San Antonio has two rugby union teams, the Alamo City Rugby Football Club, and San Antonio Rugby Football Club.
The city is also home to St. Mary's University and the University of Texas San Antonio who field the only two collegiate Mens Rugby teams in the city. Both schools compete in Division III Texas Rugby Union, both schools are city and division rivals.
The University of Texas at San Antonio fields San Antonio's only NCAA Division I athletic teams known as the UTSA Roadrunners. The University recently added football, hiring former University of Miami coach Larry Coker as its initial head coach. Roadrunner football will begin play in 2011.
The city is also home of the U.S. Army All-American Bowl, played annually in the Alamodome and televised live on NBC. The Bowl is an East versus West showdown featuring the nation's top 90 high school senior football players. The game has featured NFL stars Reggie Bush, Vince Young, Adrian Peterson, and many other college and NFL stars.
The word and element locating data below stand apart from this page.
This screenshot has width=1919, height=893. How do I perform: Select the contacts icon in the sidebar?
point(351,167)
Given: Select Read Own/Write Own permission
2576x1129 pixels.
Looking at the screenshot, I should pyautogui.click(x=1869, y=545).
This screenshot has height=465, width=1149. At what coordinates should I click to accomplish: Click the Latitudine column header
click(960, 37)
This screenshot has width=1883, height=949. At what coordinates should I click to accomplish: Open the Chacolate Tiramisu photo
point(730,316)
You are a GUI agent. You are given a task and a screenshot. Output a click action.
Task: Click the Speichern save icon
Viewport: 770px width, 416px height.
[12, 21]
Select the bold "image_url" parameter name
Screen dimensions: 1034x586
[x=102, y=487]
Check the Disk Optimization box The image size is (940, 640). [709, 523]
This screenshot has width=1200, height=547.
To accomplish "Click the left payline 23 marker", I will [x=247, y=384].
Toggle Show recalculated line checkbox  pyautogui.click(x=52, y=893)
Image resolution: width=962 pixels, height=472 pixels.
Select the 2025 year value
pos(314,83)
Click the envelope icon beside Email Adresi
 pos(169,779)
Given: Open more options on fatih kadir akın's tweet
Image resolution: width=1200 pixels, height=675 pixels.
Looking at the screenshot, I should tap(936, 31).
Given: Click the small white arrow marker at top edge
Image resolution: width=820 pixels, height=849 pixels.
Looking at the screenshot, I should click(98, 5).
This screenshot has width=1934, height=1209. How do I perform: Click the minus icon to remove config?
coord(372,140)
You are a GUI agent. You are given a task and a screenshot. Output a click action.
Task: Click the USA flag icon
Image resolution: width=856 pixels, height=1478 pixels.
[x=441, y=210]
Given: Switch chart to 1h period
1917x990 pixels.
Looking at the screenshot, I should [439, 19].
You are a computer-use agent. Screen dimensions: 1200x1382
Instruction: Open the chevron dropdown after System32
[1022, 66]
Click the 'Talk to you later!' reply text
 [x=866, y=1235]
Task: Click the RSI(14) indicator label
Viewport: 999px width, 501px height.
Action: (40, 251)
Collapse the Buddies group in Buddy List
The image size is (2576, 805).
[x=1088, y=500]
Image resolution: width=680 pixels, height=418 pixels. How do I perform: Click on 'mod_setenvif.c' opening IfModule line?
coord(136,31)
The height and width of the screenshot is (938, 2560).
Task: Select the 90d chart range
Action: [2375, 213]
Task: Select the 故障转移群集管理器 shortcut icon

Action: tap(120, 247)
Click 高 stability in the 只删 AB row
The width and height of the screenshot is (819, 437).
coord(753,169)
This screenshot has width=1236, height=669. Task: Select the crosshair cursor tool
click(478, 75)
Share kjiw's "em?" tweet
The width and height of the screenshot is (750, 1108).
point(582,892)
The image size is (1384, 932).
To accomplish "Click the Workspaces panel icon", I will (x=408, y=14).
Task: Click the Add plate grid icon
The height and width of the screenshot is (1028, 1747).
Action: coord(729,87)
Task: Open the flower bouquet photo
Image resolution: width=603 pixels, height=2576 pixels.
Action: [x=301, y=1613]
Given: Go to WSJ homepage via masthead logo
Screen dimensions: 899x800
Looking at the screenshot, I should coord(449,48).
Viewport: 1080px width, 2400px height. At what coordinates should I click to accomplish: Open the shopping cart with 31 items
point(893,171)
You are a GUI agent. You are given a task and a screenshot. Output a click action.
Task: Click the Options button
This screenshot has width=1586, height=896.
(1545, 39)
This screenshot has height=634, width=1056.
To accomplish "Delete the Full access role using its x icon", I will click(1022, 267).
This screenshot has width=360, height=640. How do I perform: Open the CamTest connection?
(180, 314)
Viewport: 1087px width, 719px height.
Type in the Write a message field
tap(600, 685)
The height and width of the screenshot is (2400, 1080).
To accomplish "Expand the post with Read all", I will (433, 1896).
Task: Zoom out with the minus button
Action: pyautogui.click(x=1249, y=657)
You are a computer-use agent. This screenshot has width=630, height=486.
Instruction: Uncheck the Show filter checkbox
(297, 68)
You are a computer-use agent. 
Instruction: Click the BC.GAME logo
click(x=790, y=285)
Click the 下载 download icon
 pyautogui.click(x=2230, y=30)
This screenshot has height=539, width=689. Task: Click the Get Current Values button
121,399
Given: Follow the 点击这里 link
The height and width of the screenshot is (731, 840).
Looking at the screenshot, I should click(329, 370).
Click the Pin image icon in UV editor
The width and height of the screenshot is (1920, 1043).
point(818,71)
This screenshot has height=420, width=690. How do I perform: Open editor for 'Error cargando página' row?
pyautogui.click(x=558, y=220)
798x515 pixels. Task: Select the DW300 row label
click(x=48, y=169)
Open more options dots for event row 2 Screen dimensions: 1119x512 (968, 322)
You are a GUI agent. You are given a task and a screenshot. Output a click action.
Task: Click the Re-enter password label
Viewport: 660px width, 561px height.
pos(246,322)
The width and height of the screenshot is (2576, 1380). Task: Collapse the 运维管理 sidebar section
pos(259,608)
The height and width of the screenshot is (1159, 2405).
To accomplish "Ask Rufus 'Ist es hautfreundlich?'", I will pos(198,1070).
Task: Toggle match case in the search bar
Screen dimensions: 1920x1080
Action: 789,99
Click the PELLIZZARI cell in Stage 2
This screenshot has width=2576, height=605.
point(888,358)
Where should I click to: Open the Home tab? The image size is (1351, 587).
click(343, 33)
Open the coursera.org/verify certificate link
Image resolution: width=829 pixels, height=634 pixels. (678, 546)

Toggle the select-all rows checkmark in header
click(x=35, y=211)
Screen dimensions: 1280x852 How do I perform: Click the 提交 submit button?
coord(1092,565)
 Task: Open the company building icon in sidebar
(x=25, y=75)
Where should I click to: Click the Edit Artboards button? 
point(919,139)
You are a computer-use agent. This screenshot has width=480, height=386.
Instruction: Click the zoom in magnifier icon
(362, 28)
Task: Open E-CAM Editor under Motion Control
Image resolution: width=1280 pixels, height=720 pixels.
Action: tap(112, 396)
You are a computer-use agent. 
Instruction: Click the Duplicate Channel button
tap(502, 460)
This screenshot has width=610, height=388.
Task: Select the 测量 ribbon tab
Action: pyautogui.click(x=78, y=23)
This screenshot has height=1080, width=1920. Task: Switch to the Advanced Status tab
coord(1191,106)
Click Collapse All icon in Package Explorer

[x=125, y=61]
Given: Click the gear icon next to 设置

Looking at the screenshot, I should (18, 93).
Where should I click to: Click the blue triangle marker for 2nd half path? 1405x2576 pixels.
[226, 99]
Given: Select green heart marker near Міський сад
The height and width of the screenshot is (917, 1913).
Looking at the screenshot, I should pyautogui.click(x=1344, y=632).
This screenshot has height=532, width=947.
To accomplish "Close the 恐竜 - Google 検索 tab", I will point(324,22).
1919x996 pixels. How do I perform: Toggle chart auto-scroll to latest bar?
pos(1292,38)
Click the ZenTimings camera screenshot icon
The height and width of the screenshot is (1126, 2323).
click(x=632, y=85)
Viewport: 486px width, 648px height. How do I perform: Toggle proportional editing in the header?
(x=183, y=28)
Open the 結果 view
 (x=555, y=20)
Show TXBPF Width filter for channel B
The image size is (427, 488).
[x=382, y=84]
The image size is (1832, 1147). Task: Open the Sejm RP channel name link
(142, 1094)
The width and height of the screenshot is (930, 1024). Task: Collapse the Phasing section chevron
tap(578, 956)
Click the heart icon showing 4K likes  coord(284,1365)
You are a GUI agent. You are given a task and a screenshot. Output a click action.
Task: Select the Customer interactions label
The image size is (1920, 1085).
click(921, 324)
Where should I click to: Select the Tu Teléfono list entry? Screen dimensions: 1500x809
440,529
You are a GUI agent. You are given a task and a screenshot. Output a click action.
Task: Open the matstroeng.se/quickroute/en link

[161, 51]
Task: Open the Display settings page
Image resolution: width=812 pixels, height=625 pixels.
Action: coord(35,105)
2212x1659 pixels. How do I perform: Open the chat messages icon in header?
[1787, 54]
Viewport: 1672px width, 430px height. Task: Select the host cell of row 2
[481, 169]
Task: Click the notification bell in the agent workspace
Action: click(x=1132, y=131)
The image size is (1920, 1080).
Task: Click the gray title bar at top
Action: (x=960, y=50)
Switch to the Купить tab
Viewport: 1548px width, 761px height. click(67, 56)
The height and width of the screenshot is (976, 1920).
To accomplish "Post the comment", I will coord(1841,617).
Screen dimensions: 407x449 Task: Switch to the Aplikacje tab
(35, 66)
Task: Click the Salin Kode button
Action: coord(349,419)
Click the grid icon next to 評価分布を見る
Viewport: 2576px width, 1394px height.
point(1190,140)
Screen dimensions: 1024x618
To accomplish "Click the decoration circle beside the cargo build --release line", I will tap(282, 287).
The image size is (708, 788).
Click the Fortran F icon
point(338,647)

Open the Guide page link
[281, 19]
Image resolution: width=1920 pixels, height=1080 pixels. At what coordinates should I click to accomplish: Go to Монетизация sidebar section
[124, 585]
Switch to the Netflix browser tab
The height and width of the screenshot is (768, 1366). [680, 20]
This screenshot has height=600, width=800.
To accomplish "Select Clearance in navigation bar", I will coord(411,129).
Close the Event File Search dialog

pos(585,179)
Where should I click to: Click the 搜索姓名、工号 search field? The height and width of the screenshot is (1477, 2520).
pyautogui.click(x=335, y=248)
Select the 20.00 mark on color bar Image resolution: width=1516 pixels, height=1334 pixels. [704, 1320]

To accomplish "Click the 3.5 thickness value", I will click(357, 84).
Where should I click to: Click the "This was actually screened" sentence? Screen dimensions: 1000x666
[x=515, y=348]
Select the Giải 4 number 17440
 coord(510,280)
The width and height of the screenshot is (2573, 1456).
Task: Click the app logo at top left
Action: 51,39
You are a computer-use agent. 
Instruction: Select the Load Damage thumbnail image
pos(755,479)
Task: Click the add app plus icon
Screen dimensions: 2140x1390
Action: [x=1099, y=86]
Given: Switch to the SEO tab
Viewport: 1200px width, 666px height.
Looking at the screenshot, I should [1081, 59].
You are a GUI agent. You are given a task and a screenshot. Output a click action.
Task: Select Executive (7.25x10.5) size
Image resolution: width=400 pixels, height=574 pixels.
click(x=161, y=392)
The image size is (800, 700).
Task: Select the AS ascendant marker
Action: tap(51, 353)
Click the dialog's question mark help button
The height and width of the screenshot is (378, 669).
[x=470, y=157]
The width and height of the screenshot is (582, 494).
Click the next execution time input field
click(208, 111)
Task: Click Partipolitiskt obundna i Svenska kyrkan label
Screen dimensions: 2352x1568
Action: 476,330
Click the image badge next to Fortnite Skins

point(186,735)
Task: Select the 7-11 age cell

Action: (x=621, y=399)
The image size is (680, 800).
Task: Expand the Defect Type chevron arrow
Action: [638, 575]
City officials are said to be attempting to lure the National Football League permanently to San Antonio and have also said that a strong showing at the Alamodome for the three local Saints games was vital to showing that San Antonio can support an NFL franchise. NFL Commissioner Paul Tagliabue stated San Antonio was successful in hosting the team, and that the city would be on the short list for any future NFL expansions. The city has also hosted the Dallas Cowboys and Houston Oilers preseason camps in the past, and they have signed a contract with the Cowboys in which the Cowboys will practice in San Antonio through 2011.Cowboys owner Jerry Jones has acknowledged his support for the city's efforts to become home to an NFL franchise. Although it is the second largest city in the United States without an NFL team (after Los Angeles), San Antonio's smaller metropolitan population has so far contributed to its lack of landing an NFL, MLB, or NHL team.
The city got its first professional soccer team, the San Antonio Scorpions of the North American Soccer League, in 2010. They are expected to begin playing in 2012 initially in Heroes Stadium pending the completion of a soccer-specific facility in the STAR Soccer Complex.
San Antonio will be getting a National Premier Soccer League expansion team in 2010.